The global explosion of enthusiasm to see and hear Celtic entertainment is truly a cultural phenomenon as evidenced by the popularity of Irish music and dance companies who have in excess of $500 million in tickets sales globally and have sold out shows in over 45 countries on all continents.
Celtic music, primarily an oral and auditory tradition, is now poised to interlace classical music idioms with roots music in a fresh way. Craicmore engaged Luke Hannington, whose mentors include Dick Grove, Henry Mancini, and David Raksin, to create orchestrations for the haunting, memorable Celtic tunes that have been handed down for centuries.

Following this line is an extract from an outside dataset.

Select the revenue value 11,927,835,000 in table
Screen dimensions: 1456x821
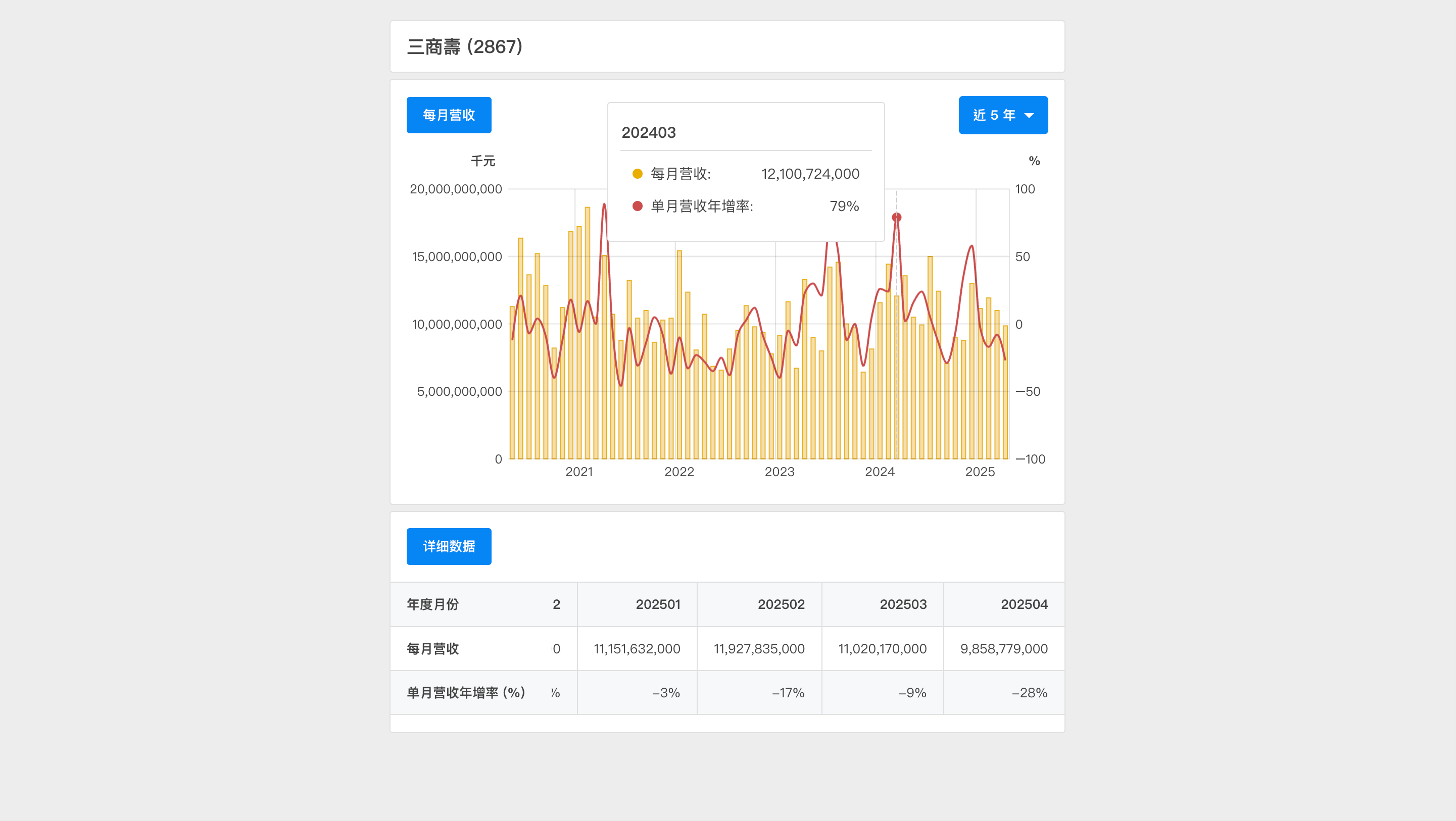click(x=760, y=649)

“These orchestrations are lean and muscular. I've shied away from overly lush arrangements and chosen to compliment the more aggressive, up-tempo aspects of Craicmore's energetic repertoire choices”, says Harrington
Craicmore’s adaptations of traditional Celtic tunes also epitomize our twenty-first-century global culture, incorporating the classical symphony orchestra, the electronic bass guitar and instruments from cultures as diverse as those of India and Australia. They combine the bodhrán, a large circular drum struck by a small double-headed stick, with a wide variety of percussion instruments from various cultures. The Irish uilleann and Scottish bagpipes provide both drone and melody in Gaelic music. Not surprisingly, drones and drone-like instruments have been a part of musical cultures worldwide since ancient times. Instruments like the Didgeridoo, a long end-blown pipe, from the indigenous societies of Australia, and the Shruti Box, a bellows instrument from the classical Indian music, naturally compliment the musical sensibilities of Craicmore.

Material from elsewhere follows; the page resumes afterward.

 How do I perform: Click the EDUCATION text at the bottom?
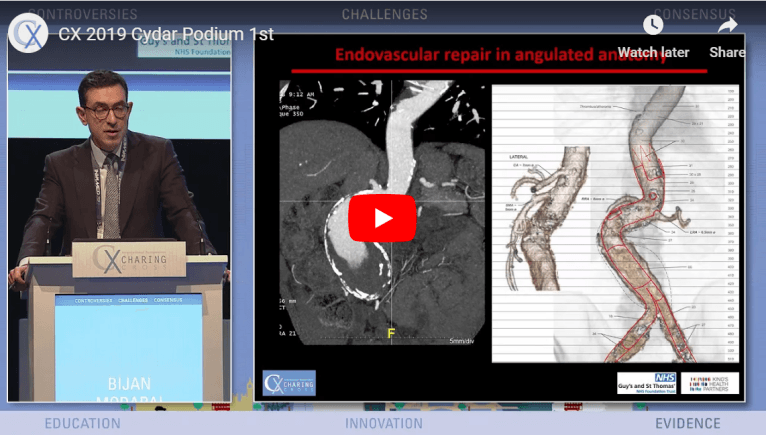[x=82, y=423]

Along with these brisk and dramatic orchestrations Craicmore brings a wealth of resources to the communities served by symphony and pops orchestras. Celtic Connections, Craicmore’s Arts in Education outreach program, promotes the positive aspects of cultural diversity. Experienced by over 50,000 public school students in the United States, Craicmore also offers college level master classes. In addition, The Craicmore quartet ensemble performs concert and festival appearances of traditional Scottish and Irish music and frequently works with Irish dance companies.

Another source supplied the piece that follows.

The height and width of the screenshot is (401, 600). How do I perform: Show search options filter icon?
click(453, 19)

Connie O’Henley, Executive Director of the Clark Center in Arroyo Grande, California touts Craicmore’s saying, “Craicmore was great to work with. Band members were fun, easy-going and true professionals. After two standing ovations, folks left thanking us and wanting to know when Craicmore was returning to the Clark Center.”
Adding praise is Mary Tanner, Performing Arts Manager, Lancaster Performing Arts Center, Lancaster, California, "I want to express my appreciation for your wonderful concert. The superb musicianship of Craicmore was thoroughly appreciated by our audience, all of the feedback was positive. From a presenters point of view I appreciate the ease of booking Craicmore, your willingness to work with me to make the concert happen was really a joy. Craicmore was a huge financial as well as artistic success. I hope that you will consider a return engagement."
Craicmore Orchestral Program Repertoire
1. Humours of Ballyloughlin / Scatter the Mud 4:13
2. Rocky Road To Dublin / Butterfly / Foxhunters 3:58
3. Star of the County Down 4:19
4. Didgeridoo / Curlew 2:40
5. Brose and Butter / Kid on the Mountain 3:04
6. Cape Clear Set 9:58
7. Crescent Moon (Kangding Qingge) 2:52
Total run time 31:07
Craicmore’s guitarist and musical director John MacAdams encourages all orchestra’s to allow spoken word introductions of a number of these pieces from the stage. He, along with Nancy Johnston the group’s vocalist, will address either the history of the music, or the relevance of a traditional instrument from another culture. With this in mind, the spoken word will add an additional 4 – 7 minutes to the presentation.